• Source records:
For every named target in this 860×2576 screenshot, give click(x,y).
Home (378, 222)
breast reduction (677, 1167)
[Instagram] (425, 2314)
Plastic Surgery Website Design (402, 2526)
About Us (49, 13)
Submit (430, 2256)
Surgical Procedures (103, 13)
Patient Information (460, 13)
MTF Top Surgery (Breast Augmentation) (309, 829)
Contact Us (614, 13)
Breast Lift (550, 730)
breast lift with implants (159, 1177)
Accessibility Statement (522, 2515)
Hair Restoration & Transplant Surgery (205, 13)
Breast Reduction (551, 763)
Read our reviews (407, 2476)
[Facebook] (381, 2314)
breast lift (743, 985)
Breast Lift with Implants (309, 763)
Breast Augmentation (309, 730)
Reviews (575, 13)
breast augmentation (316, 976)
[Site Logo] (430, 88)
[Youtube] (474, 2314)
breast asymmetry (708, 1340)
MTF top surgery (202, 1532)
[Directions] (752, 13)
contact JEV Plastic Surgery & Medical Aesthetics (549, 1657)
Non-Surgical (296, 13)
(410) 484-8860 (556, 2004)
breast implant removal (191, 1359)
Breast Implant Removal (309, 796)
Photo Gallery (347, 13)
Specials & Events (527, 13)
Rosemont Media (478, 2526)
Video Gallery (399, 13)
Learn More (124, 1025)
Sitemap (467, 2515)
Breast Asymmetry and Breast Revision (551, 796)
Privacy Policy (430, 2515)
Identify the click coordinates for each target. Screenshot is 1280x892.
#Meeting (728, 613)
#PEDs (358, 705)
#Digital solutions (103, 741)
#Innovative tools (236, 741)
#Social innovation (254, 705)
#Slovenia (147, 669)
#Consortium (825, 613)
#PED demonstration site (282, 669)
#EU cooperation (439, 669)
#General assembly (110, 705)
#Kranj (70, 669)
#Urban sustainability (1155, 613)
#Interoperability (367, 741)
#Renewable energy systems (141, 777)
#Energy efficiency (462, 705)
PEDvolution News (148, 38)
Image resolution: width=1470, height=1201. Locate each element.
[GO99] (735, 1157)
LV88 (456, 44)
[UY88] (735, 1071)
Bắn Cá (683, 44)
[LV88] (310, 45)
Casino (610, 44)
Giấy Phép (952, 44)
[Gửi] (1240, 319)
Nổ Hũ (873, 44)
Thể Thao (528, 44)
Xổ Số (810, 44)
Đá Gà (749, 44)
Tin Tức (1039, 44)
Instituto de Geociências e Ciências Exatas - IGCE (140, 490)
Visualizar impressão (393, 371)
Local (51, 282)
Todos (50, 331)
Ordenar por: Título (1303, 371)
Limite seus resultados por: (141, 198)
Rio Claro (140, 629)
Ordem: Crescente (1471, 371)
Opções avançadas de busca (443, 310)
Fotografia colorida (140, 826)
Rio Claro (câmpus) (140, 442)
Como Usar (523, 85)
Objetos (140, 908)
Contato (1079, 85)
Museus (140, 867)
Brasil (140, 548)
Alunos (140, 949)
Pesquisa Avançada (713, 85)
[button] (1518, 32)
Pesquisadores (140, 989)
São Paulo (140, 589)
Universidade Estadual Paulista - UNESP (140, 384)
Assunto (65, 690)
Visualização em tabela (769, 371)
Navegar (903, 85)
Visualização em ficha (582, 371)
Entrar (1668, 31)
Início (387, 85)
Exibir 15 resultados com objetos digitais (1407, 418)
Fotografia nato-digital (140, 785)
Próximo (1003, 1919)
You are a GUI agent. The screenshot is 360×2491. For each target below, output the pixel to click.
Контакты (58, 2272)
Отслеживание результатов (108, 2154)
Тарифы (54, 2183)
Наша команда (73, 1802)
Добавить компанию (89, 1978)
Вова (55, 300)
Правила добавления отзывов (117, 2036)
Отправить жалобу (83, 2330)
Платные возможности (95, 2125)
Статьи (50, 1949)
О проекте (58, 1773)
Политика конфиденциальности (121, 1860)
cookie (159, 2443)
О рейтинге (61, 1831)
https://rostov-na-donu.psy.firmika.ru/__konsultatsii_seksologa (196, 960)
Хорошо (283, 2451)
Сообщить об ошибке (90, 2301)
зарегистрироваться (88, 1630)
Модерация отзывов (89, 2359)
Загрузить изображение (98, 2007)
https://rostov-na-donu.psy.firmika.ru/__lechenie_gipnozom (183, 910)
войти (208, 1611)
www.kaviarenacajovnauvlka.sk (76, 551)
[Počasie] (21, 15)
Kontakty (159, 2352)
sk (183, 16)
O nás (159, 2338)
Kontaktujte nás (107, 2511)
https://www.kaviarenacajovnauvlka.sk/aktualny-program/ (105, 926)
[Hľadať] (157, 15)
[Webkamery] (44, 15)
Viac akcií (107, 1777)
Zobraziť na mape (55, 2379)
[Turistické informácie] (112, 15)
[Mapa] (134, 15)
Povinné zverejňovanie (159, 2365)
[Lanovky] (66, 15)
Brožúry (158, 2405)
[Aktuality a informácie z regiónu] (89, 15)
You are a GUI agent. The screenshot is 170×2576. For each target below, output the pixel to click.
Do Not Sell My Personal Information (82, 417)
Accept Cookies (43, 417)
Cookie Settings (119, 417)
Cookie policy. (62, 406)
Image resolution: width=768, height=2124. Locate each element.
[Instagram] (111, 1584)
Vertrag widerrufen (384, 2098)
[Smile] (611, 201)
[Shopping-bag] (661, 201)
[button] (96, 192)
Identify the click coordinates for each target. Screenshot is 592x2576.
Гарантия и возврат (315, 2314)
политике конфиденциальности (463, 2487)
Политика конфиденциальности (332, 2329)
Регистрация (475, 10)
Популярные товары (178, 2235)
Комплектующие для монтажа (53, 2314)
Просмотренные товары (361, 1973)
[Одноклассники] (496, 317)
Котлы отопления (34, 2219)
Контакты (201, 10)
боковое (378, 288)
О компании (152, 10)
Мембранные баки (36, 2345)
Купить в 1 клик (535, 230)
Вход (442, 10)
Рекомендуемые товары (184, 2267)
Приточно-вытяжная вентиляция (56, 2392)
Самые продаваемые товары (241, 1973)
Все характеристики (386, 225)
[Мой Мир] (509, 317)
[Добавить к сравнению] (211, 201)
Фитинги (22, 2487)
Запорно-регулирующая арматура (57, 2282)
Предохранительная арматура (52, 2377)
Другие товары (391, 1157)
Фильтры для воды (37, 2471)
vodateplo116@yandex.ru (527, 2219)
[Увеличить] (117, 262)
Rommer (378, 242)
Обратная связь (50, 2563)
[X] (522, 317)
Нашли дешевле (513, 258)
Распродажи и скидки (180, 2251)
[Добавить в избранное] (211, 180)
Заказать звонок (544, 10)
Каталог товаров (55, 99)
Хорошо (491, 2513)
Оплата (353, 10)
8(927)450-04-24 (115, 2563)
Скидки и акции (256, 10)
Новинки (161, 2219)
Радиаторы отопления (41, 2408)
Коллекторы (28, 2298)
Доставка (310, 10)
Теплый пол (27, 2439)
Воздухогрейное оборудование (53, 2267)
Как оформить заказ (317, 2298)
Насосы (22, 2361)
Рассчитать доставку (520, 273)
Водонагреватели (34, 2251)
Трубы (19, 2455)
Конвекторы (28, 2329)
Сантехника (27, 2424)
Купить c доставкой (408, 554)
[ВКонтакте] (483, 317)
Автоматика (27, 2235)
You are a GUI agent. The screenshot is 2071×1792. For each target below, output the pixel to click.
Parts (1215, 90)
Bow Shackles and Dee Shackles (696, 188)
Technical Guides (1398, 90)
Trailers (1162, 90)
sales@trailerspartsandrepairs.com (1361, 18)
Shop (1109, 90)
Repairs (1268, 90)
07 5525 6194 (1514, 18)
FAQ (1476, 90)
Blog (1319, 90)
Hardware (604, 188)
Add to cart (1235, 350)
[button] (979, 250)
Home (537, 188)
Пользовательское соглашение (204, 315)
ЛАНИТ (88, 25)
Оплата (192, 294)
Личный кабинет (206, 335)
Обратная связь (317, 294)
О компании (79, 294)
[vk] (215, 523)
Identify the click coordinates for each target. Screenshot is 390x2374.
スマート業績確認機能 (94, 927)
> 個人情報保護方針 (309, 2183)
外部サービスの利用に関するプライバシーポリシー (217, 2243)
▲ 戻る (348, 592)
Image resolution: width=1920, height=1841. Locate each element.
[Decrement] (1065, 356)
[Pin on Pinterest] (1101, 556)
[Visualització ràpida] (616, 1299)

• Assignment:
Each line from the first line of the listing through the line containing "#Energy efficiency (462, 705)" must be set down exactly; no other line belongs in the answer.

• Response to the task:
For every named target in this 860×2576 screenshot, give click(x,y).
Home (378, 222)
breast reduction (677, 1167)
[Instagram] (425, 2314)
Plastic Surgery Website Design (402, 2526)
About Us (49, 13)
Submit (430, 2256)
Surgical Procedures (103, 13)
Patient Information (460, 13)
MTF Top Surgery (Breast Augmentation) (309, 829)
Contact Us (614, 13)
Breast Lift (550, 730)
breast lift with implants (159, 1177)
Accessibility Statement (522, 2515)
Hair Restoration & Transplant Surgery (205, 13)
Breast Reduction (551, 763)
Read our reviews (407, 2476)
[Facebook] (381, 2314)
breast lift (743, 985)
Breast Lift with Implants (309, 763)
Breast Augmentation (309, 730)
Reviews (575, 13)
breast augmentation (316, 976)
[Site Logo] (430, 88)
[Youtube] (474, 2314)
breast asymmetry (708, 1340)
MTF top surgery (202, 1532)
[Directions] (752, 13)
contact JEV Plastic Surgery & Medical Aesthetics (549, 1657)
Non-Surgical (296, 13)
(410) 484-8860 (556, 2004)
breast implant removal (191, 1359)
Breast Implant Removal (309, 796)
Photo Gallery (347, 13)
Specials & Events (527, 13)
Rosemont Media (478, 2526)
Video Gallery (399, 13)
Learn More (124, 1025)
Sitemap (467, 2515)
Breast Asymmetry and Breast Revision (551, 796)
Privacy Policy (430, 2515)
Identify the click coordinates for each target. Screenshot is 1280x892.
#Meeting (728, 613)
#PEDs (358, 705)
#Digital solutions (103, 741)
#Innovative tools (236, 741)
#Social innovation (254, 705)
#Slovenia (147, 669)
#Consortium (825, 613)
#PED demonstration site (282, 669)
#EU cooperation (439, 669)
#General assembly (110, 705)
#Kranj (70, 669)
#Urban sustainability (1155, 613)
#Interoperability (367, 741)
#Renewable energy systems (141, 777)
#Energy efficiency (462, 705)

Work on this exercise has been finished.